Equivalently, for any letter you can ask "for each DFA state, where will this letter take me?" Like, "if we see an 'a', state 1 will go to state 5, state 2 will go to state 1, ...". You could represent this as a lookup table with an entry for each state, if you like.
These functions can be composed in the obvious way: just look up where the first one will take you, then look up where the second will go from there. So e.g. from the functions for 'c', 'a', and 't', you can get the function for 'cat', that tells what the DFA will do -- starting at any of its states -- if it next sees 'cat'.
(For a DFA with a constant number of states, composing two of these functions takes O(1) time.)
Composition is associative, of course. If you see 'ca' and then 't', this is the same as seeing 'c' then 'at', which is the same as seeing 'cat'.
To run a DFA on some string, you can think of it as equivalent to using the first letter's function to see where you go from the start state, then using the second letter's function on whatever state you end up in after that, and so on... which is the same as using the entire string's function to get to the final state in one jump.
How do you compute the whole string's function? Just compose the ones for its letters. This composition is associative, so you can do it in parallel as a tree-structured thing. For a string of length n, you can do this in O(log n) time as long as you can throw enough processors at it.
Boom, logarithmic-time parallel regular expression matching.
EDIT: I thought this sounded familiar, and sure enough: Danny Hillis and Guy Steele wrote essentially the same thing back in 1989, as one of the examples in "Data Parallel Algorithms". They also give a very clever explanation of how this can be extended to make a parallel lexer, also in logarithmic time:
I do this stuff with permutes and of course permutes are associative.
The limitation is that you can do this only on DFAs that are the size of your biggest usable permute (currently 16, but will be 64 once AVX512VBMI comes out - looking dicey now with the logjam on 10nm Cannonlake :-( ).
The idea also appears in Guy Blelloch's parallel prefix paper https://www.cs.cmu.edu/~guyb/papers/Ble93.pdf. To my knowledge actual practical regex matching using this technique is thin on the ground. For a start, detecting not just the fact that something accepts but that it accepts at a particular state at a particular offset (not part of the formal regular expression definition, but very useful) is less straightforward in these parallel formulations.
I imagine you could also do this for NFAs -- composing them is just a little extra work.
Here is a paper on how to do this efficiently with simd instructions https://www.microsoft.com/en-us/research/publication/data-pa...
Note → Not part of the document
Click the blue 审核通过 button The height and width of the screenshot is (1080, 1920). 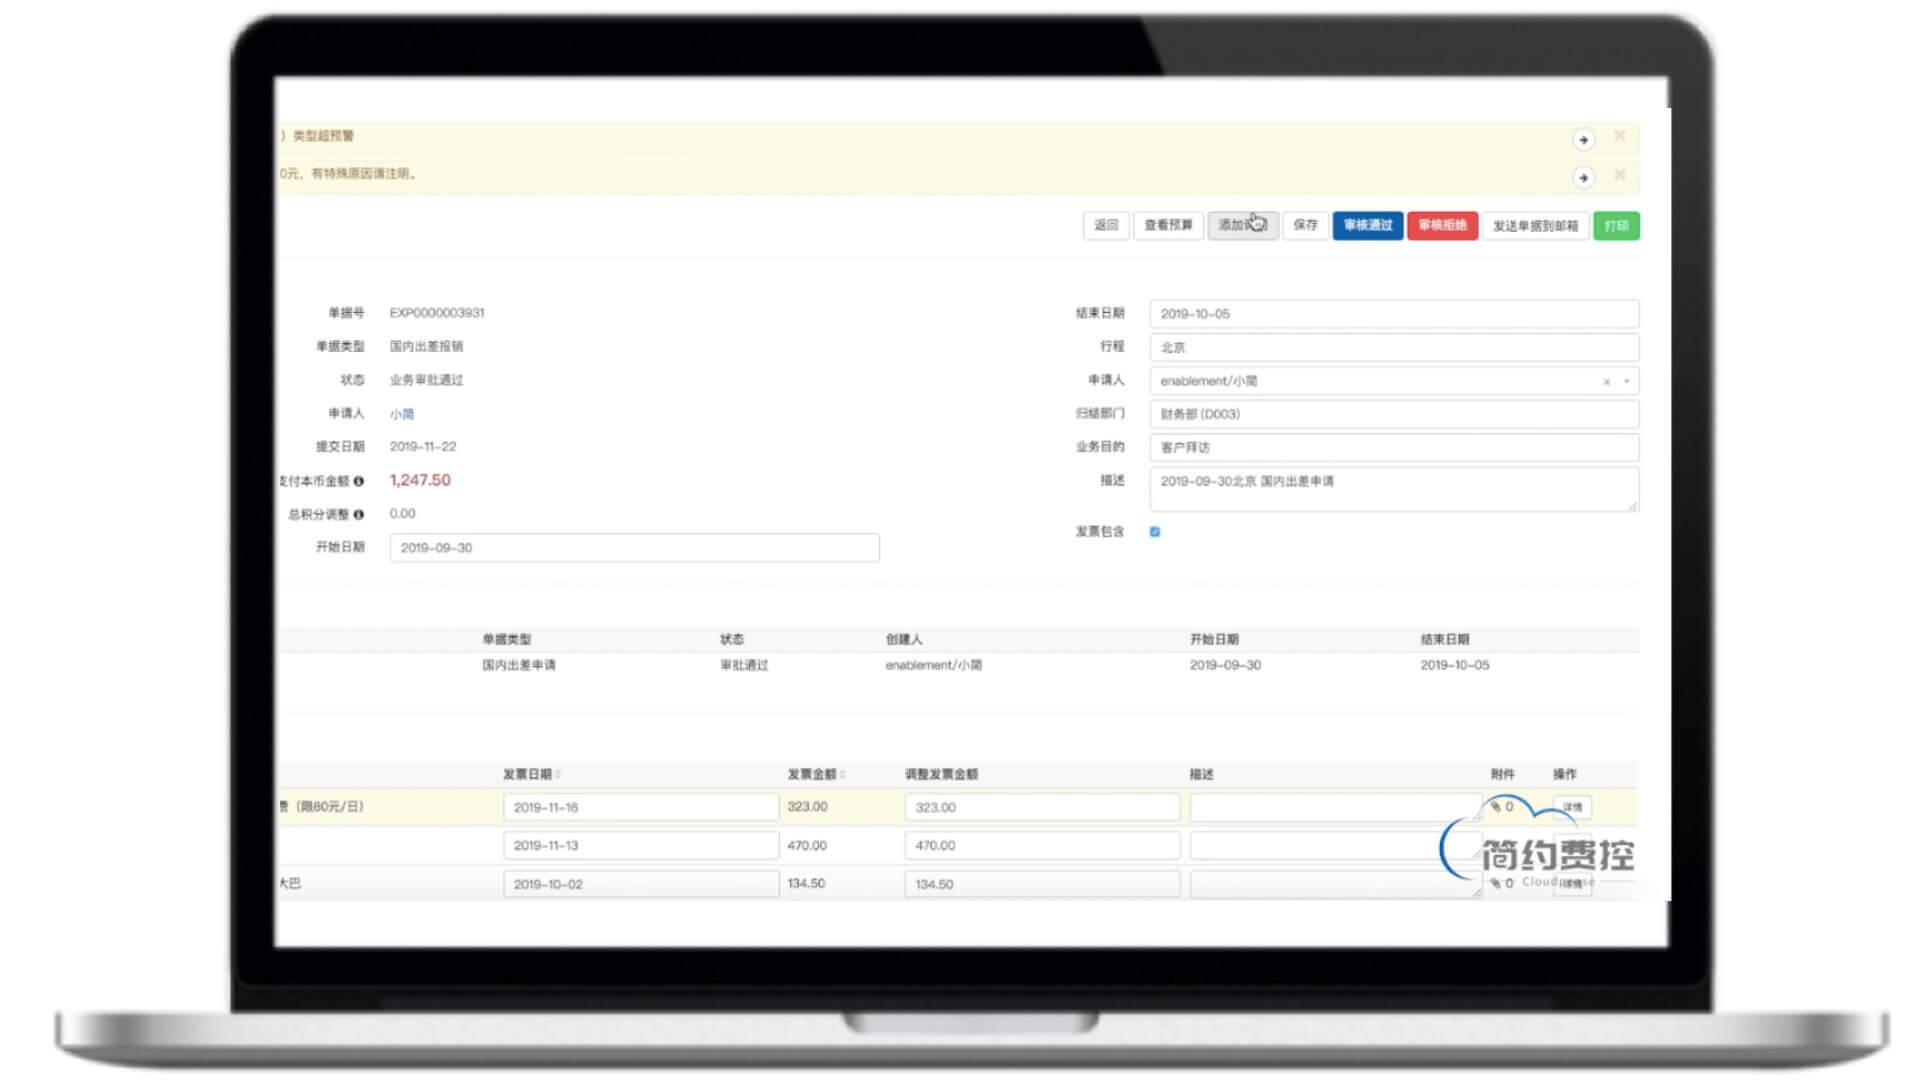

The result is that you can parse in time O(log n) if you use O(n) processors, so parsing requires O(nlogn) work. (This is probably to be expected.) I think this means that, if you have o(n) strings to parse, you're better off with the good old DFA solution which uses O(n) work and parsing the different strings in parallel.
data MonoidMachine monoid input = Monoid monoid => MonoidMachine
(input -> monoid)
(monoid -> Bool)
-- From the proof of Theorem 1 in the paper.
translate :: DFA state input -> MonoidMachine (Endo state) input
translate (DFA _ _ delta initial accepting) =
MonoidMachine f g where
f a = Endo (\q -> delta q a)
g (Endo h) = h initial `member` accepting
runMonoidMachine :: MonoidMachine monoid input -> [input] -> Bool
runMonoidMachine (MonoidMachine f g) = g . mconcat . map f